L'indagine è stata condotta su 650mila laureati delle 76 università aderenti al “Consorzio interuniversitario AlmaLaurea” e ha analizzato i risultati ottenuti nel mondo del lavoro negli anni 2014, 2016 e 2018, dopo uno, tre e cinque anni dal conseguimento del titolo accademico. I dati relativi al 2019 hanno registrato maggiore regolarità degli studi, abbassamento dell'età della laurea, più tirocini curriculari e un incremento del tasso di occupazione rispetto al 2014: a un anno dal titolo per i laureati di primo livello il tasso è +8,4 %, mentre per il secondo livello è +6,5%. Permanenti le disuguaglianze territoriali, sociali e di genere. Chi proviene da famiglie disagiate, studia per meno anni e sceglie corsi di laurea più brevi. Le differenze di genere e territoriali mostrano una migliore collocazione degli uomini: +19,2% di probabilità di essere occupati rispetto alle donne, +40% per chi risiede o ha studiato al Nord rispetto a chi vive al Sud, e +63,7% di chance di trovare un lavoro rispetto a chi ha studiato al Sud.

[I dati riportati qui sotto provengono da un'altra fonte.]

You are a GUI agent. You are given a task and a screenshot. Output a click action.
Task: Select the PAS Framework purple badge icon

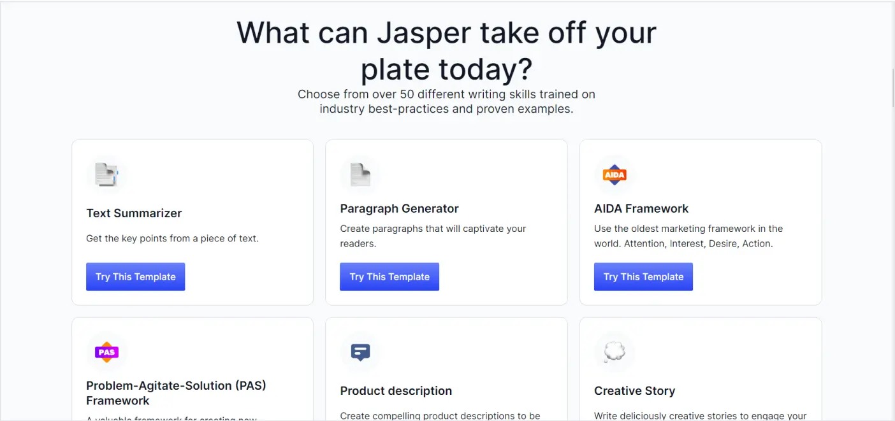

Esaminando le differenziazioni per genere nelle varie discipline, le donne sono la maggioranza nei gruppi insegnamento, linguistico, psicologico e professioni sanitarie; in minoranza invece nei gruppi ingegneria, scientifico ed educazione fisica. “Nel dopoguerra l'università ha rappresentato un ascensore sociale capace di permettere l'espressione dei talenti e di favorire la crescita e la competitività del Paese”, sostiene Gaetano Manfredi, ministro del Mur. “L'università non deve essere 'di classe' ma inclusiva, lavorando sul diritto allo studio, sul sostegno alle famiglie più deboli e diversificando l'offerta formativa per intercettare tutti i diplomati”.

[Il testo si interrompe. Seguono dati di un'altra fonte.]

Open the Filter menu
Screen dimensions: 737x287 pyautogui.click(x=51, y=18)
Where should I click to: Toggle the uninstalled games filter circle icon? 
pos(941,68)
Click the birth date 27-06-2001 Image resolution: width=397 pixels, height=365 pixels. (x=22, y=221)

Il bisogno di superare i divari a livello sociale, territoriale e di genere si riflette nella necessità di coniugare conoscenze, competenze e trasversalità. "Negli anni orribili della recessione abbiamo perduto 70 mila matricole. Nel 2019 avevamo registrato un +11% rispetto al 2014, anche se solo il 40% dei diciannovenni si iscrive all'università e l'Italia è penultima in Europa per numero di laureati con il 27,8% rispetto al 40,7% della media europea”, aggiunge Ivano Dionigi, presidente di AlmaLaurea. “Il rischio attuale è di perdere altre matricole, ma se perdiamo anche solo una matricola, abbiamo perso tutti”.

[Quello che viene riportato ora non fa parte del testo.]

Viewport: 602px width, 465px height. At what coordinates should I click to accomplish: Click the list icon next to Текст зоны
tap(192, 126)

Da un'analisi parziale del periodo di lockdown marzo-giugno 2020 emerge che il tasso di occupazione a un anno dal conseguimento del titolo è pari al 65% tra i laureati di primo livello e al 70,1% tra quelli di secondo livello, con una diminuzione rispetto alla rilevazione del 2019. "Le università hanno retto di fronte all'emergenza Coronavirus perché erano preparare a fare didattica a distanza. Ma, se per informare e passare nozioni bastano Skype o Zoom, per formare e trasferire conoscenza non possiamo fare a meno della didattica in presenza", conclude Dionigi.